HuffPo Will Not Let This Trump Thing Go
This is how the Huffington Post conveyed the news that Donald Trump won on Tuesday: “A Racist, Sexist Xenophobe Just Won the New Hampshire Primary.” Arianna should really moderate a debate, what could go wrong? [HuffPo]

Nerds Beat Jocks
Poorly performing ESPN is still dragging its parent company Disney down, despite this year’s incredible success of the also Disney-owned Star Wars films. If there’s a better representation of nerds finally dominating the cultural discourse, we don’t know what it is. Oh, maybe when ESPN announced video games count as sports. [LAT, Bloomberg]

Robot Saves Journalism
The Washington Post is reportedly experimenting with a new program, developed in-house, that shows editors which version of a story will perform best online. The new technology is called “Bandito” because of all the jobs it will steal. [WSJ]

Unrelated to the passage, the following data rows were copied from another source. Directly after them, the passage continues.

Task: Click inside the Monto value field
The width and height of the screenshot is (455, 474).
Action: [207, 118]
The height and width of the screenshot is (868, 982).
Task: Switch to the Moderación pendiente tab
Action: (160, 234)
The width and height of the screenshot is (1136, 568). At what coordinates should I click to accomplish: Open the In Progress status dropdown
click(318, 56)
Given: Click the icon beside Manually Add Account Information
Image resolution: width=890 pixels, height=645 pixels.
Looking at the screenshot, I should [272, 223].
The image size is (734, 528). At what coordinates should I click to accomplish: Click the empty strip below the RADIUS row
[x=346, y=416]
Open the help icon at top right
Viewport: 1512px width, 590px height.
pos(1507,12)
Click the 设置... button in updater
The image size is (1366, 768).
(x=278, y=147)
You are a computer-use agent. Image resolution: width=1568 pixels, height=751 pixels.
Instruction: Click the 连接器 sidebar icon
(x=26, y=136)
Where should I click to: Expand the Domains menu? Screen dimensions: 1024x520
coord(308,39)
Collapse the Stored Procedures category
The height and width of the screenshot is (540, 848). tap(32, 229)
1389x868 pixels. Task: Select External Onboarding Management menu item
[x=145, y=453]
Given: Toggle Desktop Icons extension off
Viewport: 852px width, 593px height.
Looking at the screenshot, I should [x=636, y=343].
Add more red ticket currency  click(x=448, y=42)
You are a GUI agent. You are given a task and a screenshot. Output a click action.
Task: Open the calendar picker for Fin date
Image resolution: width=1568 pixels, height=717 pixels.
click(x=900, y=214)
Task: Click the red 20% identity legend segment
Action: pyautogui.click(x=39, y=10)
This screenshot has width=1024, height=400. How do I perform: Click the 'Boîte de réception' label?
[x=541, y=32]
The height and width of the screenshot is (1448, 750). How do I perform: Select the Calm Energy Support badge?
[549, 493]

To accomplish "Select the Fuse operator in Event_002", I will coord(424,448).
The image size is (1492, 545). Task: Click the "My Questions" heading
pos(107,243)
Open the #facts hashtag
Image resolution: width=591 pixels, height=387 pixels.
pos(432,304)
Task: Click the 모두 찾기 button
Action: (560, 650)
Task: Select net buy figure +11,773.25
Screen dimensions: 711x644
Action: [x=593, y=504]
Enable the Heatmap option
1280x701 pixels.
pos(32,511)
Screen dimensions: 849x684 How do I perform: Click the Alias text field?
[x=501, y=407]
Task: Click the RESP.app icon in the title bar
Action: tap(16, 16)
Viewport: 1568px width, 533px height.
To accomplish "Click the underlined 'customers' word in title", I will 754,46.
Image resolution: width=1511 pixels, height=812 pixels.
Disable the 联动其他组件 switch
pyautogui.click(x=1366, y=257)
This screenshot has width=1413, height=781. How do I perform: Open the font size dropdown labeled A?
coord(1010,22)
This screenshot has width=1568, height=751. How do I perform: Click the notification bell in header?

This grim fellow is Director of National Intelligence James Clapper, who briefed lawmakers on Tuesday about the threats facing the U.S. in the new year. Among other cheerful talking points: ISIS continues encouraging attacks on U.S. soil, terrorist groups are infiltrating migrant populations, Al Qaeda is back, North Korea is trying to shoot a missile at us, China is really good at hacking into our computer systems, and Russia is scarier than ever. Enjoy your morning!

Photo: Gabriella Demczuk/2016 Getty Images

Lunch-skipping Chris Hayes’s “Bernie Sandwiches” slip was the highlight of primary night in New Hampshire (if you’re just following politics for the gaffes). We’re excited for all the novelty deli specials!

Wendy’s Calls Cops on Hungry Customer
An archetypal Florida man, described by his mother as quite the prankster, made his state proud when he threw a live alligator through the drive-thru window of a Palm Beach Wendy’s. Nobody was injured and, yes, there is a picture of the gator.

Getting Old Sounds Surprisingly Awesome
It’s rare to be jealous of how this country treats its veterans, but we would give anything to spend the day with Charlie, the one-year-old kangaroo who works as a therapy animal at the William E. Christoffersen Veterans home in Utah. Well, probably not enough to go to war. Anyway, Charlie will soon be honored by the Utah Red Cross. Congratulations, Charlie! [AP]

Obama All Over the Place
If you feel overworked come the middle of the week, just remember that today President Obama is addressing the Illinois General Assembly, but won’t have time to visit his old haunts, as he has two fundraisers to attend in the Bay Area later in the afternoon. [Mercury News]

Big Wave Season Kicks Off
Thanks to El Niño, of course, this year’s big-wave surfing is gearing up to be some of the best. Huge swells are expected at the Eddie Aikau Big Wave Invitational on Oahu today, and the call has gone out for the Titans of Mavericks big-wave surf event in Northern California on Friday. [KHON]

You Got a Little Schmutz Day
Today is Ash Wednesday and the beginning of Lent, when observant Catholics attend services and get a symbolic smudge of ash on their foreheads.  Time to put those Mardi Gras good times behind you and think of something to give up. What are you going without this year?